This is a dataset of 32524 examples for premise selection based on the Mizar40 experiments . The proof data (without the negative part added here) served also for the DeepMath experiments described in .
For each conjecture the dataset contains a file with a roughly equal number of unnecessary facts and necessary facts.

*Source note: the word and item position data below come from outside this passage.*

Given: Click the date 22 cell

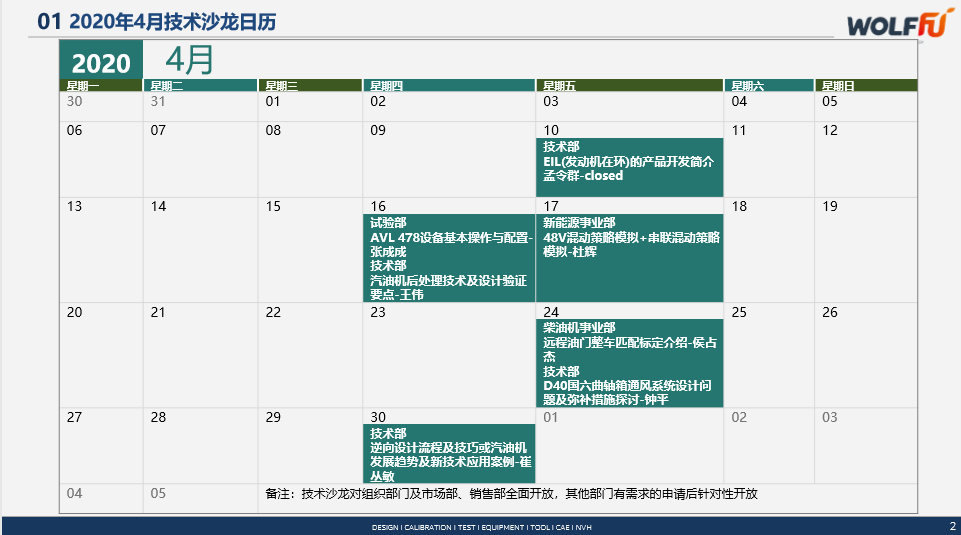Looking at the screenshot, I should 273,313.
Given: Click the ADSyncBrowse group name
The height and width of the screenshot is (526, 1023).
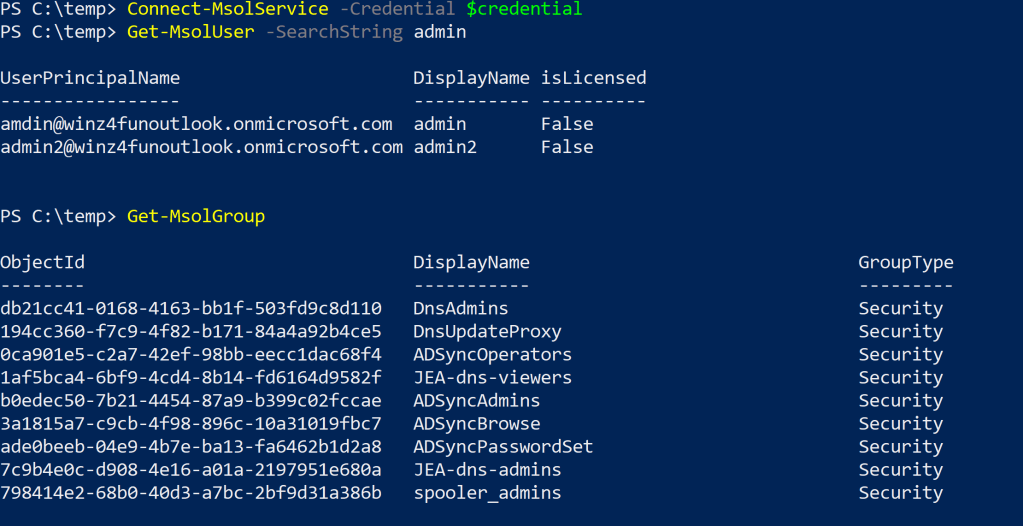Looking at the screenshot, I should click(476, 424).
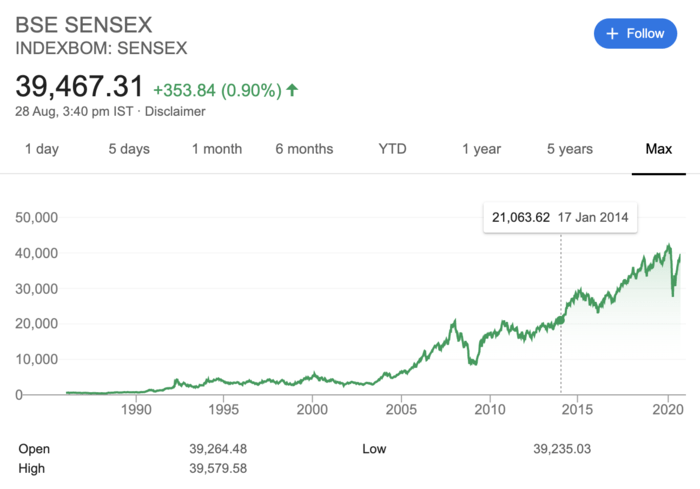
Task: Click the 39,467.31 index price
Action: click(79, 86)
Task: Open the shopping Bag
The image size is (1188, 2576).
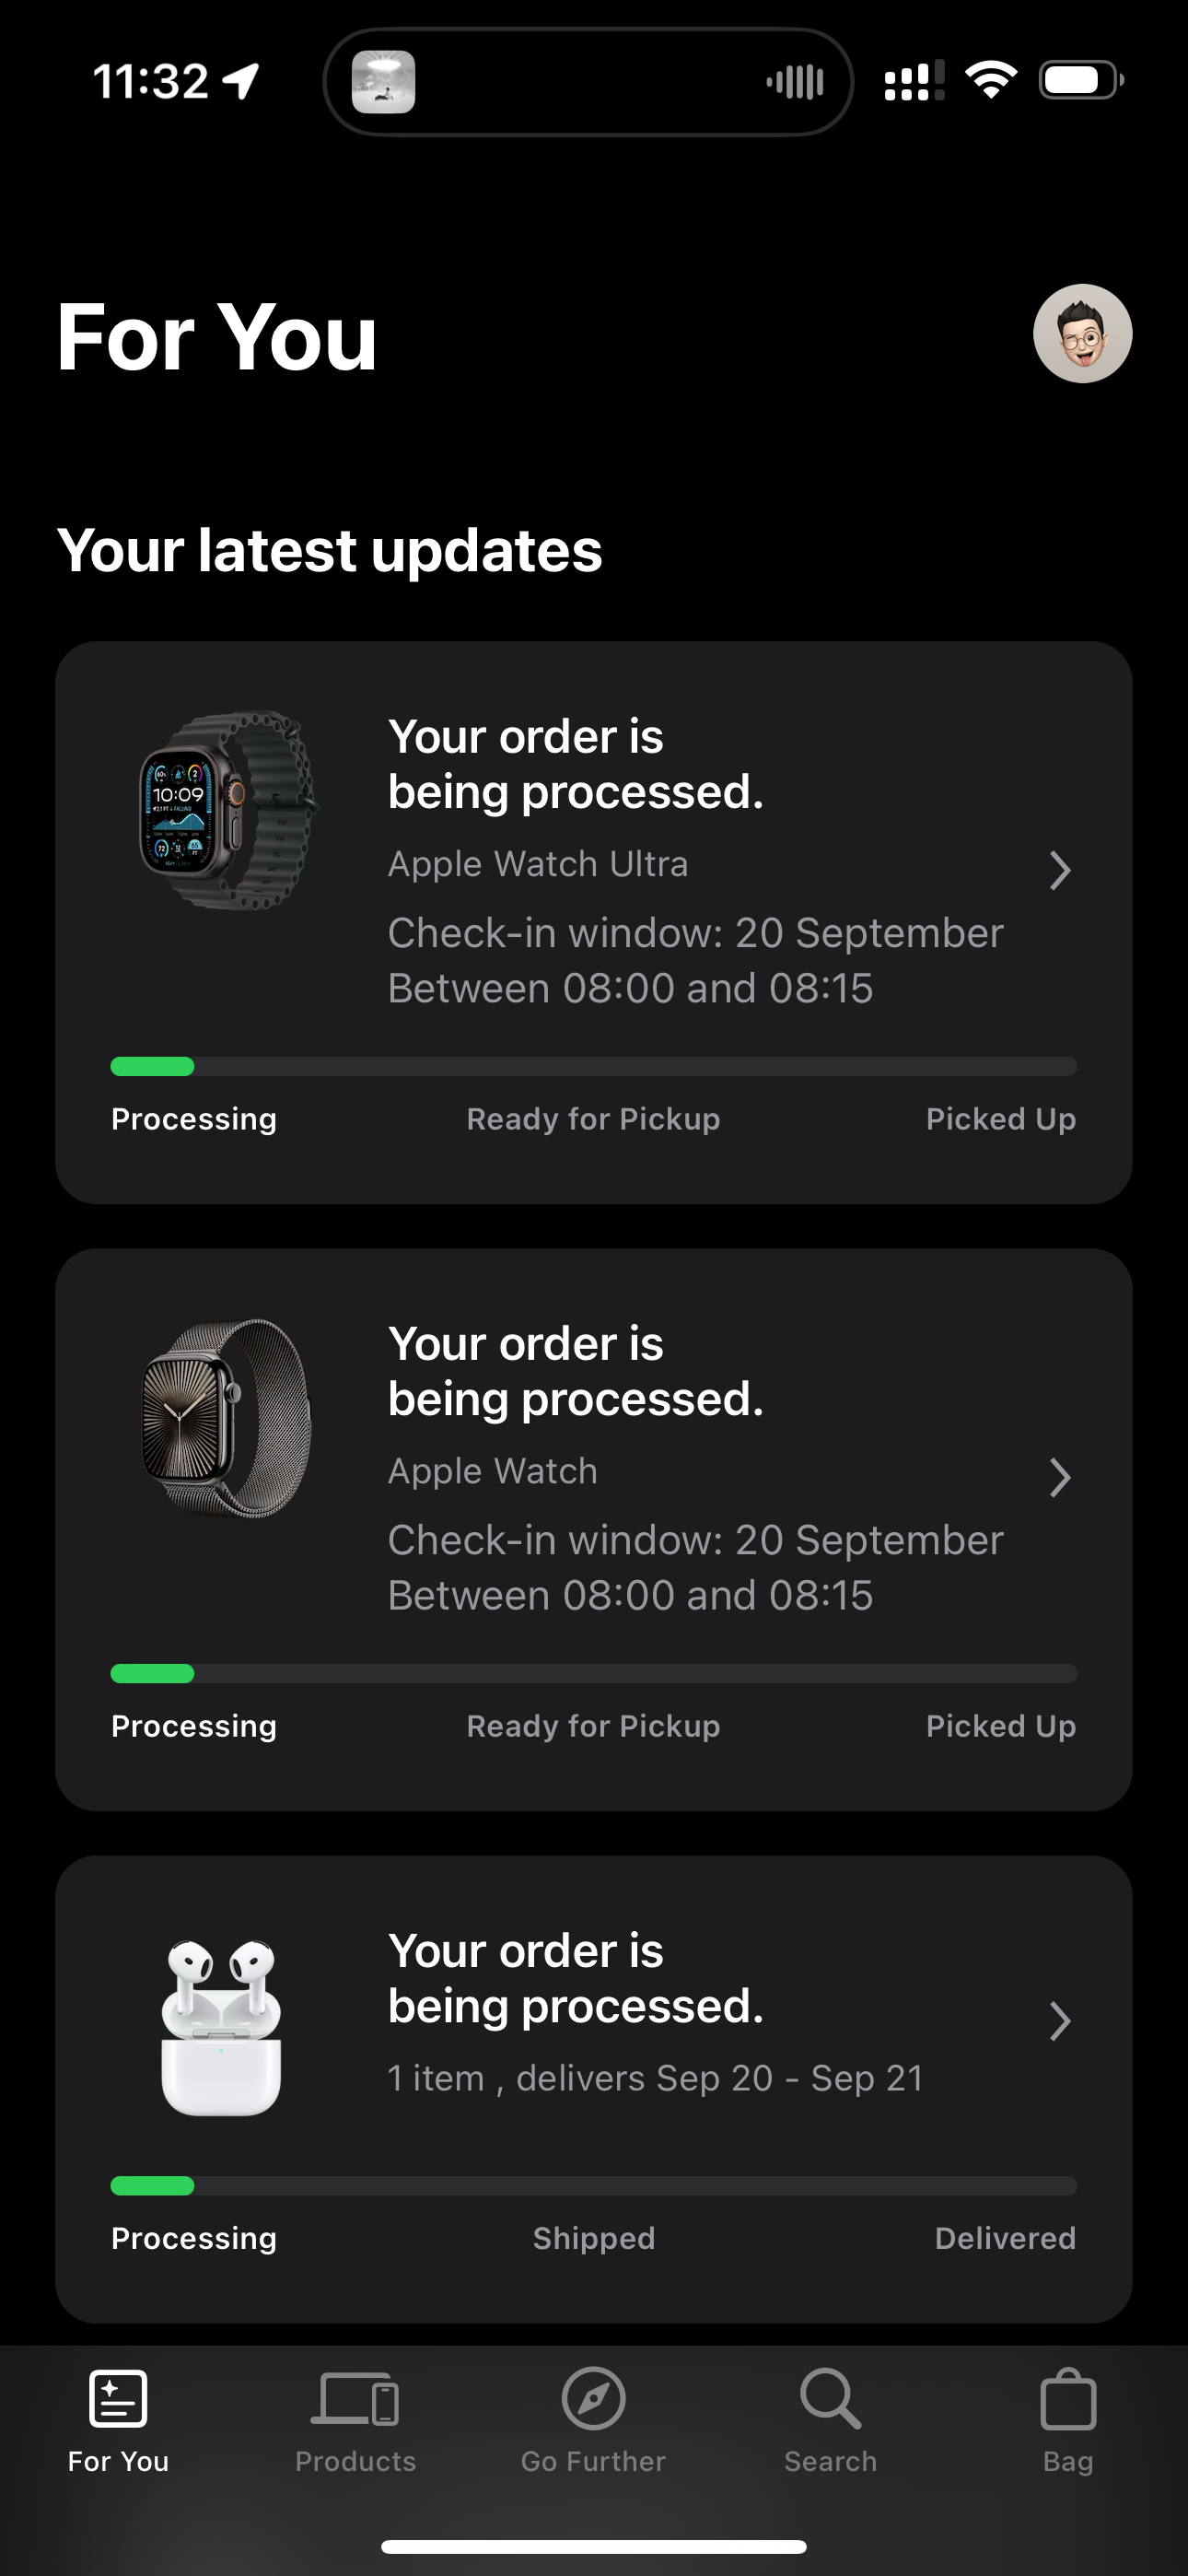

This is done to simplify experiments with learning methods such as neural networks.
In nnhpdata/* the examples are in this format:
C prefixformula + prefixformula ... + prefixformula - prefixformula ... - prefixformula
In nndata/* the examples are in this format:
C tptpformula + tptpformula ... + tptpformula - tptpformula ... - tptpformula
Here tptpformula is the standard FOL TPTP representation, and prefixformula is a prefix curried format using de Bruijn indeces.
C is the conjecture, + are the formulas needed for an ATP proof of C, and - are unnecessary formulas that are reasonably highly ranked by a k-nearest neighbor algorithm trained on the proofs .
To divide into training and testing, just randomly select a part (e.g. 90%) of the files to train on and test on the remaining files.
The accuracy of a simple count-based predictor evaluated incrementally on the whole dataset is 71.75%.
The mizar40 and code directories contain the data (proofs, statemnts, etc.) and the code used to generate the nndata and nnhpdata examples.